Without a general idea of what good teaching is, there is no need to demonstrate teaching competence when seeking a job. If you can demonstrate that your rhetoric is good enough you will be counted among the good teachers.

Worse, "inclusiveness" and "diversity" - gender, race, or painting style - are major criteria for hiring an artist/teacher, regardless of documented teaching skills or experience.

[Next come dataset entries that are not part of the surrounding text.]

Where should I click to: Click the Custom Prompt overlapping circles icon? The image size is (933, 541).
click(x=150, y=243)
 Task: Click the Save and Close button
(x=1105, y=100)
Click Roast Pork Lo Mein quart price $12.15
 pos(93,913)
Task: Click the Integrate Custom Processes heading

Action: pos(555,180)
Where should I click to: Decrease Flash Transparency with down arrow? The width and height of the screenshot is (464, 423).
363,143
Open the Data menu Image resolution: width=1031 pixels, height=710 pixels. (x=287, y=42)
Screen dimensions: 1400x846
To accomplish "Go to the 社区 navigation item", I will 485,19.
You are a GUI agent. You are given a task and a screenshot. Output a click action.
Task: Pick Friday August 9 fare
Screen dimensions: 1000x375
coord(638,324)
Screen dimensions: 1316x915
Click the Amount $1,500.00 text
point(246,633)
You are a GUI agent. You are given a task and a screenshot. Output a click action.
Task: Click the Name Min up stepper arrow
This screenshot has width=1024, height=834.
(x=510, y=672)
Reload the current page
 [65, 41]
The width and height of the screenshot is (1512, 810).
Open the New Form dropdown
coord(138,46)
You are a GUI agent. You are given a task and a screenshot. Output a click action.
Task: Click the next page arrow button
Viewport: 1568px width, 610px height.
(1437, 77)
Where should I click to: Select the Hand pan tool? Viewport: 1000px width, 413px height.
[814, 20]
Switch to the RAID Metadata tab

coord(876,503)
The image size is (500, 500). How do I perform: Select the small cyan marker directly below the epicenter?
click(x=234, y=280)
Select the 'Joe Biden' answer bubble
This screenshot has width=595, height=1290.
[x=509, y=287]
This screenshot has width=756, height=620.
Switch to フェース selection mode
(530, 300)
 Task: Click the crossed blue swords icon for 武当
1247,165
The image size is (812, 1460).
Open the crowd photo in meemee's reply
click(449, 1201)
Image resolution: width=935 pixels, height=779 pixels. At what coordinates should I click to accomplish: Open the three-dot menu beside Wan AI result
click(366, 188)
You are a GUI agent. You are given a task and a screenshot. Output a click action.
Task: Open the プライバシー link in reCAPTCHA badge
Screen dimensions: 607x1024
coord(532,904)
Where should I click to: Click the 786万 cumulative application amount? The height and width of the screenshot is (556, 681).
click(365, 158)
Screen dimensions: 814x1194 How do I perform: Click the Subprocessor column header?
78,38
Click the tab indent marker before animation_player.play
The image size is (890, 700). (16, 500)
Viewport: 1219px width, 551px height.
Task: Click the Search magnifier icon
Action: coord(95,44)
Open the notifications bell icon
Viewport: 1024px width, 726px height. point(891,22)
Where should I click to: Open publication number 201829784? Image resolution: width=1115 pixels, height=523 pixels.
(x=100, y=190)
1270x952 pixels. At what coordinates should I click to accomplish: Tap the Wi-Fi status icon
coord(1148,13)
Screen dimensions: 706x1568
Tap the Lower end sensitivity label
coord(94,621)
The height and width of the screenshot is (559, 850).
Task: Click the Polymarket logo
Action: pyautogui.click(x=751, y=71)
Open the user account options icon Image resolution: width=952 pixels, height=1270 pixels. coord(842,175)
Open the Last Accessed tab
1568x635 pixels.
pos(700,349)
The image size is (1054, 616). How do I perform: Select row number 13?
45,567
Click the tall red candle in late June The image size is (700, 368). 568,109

6. The Inclusive Curriculum

NCLUSIVENESS" AND "DIVERSITY" SOMETIMES DO NOT COUNT. When it comes to designing curricula, say, a faculty may be diverse, but its curriculum could be ... narrow-minded? Prejudiced? Intolerant? For example, there are schools, like The New York Graduate School of Figurative Art, that are exclusively devoted to teaching figure painting and sculpture. These are private stand-alone schools that, at most, offer a certificate of study, or a degree if the student takes the requisite courses at an affiliated university. Their curriculum is so focused, some would call it narrow: "What happened to everything that has occurred in art history after 1870?" one might ask. Let us leave aside discussion of the fecund proliferation of "workshops," taught by one person for a few days in a sunny location, preferably in the south of France, the Caribbean, the west coast, the Maine coast, or the Rocky Mountains. The students used to be what the artist Philip Guston called "blue-haired ladies," (c. 1973, in a letter to the author) but now they're of all ages, genders, races, sexual orientations and cultural backgrounds.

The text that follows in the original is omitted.